DATA TO EXAMINE:
******************************

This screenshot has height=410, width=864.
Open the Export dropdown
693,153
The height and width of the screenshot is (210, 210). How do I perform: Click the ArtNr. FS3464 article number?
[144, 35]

******************************

THE TASK:
Start from the line that holds "The height and" and print each line to the end of the records exactly, leaving out everything before it.

ANSWER BOX:
The height and width of the screenshot is (210, 210). How do I perform: Click the ArtNr. FS3464 article number?
[144, 35]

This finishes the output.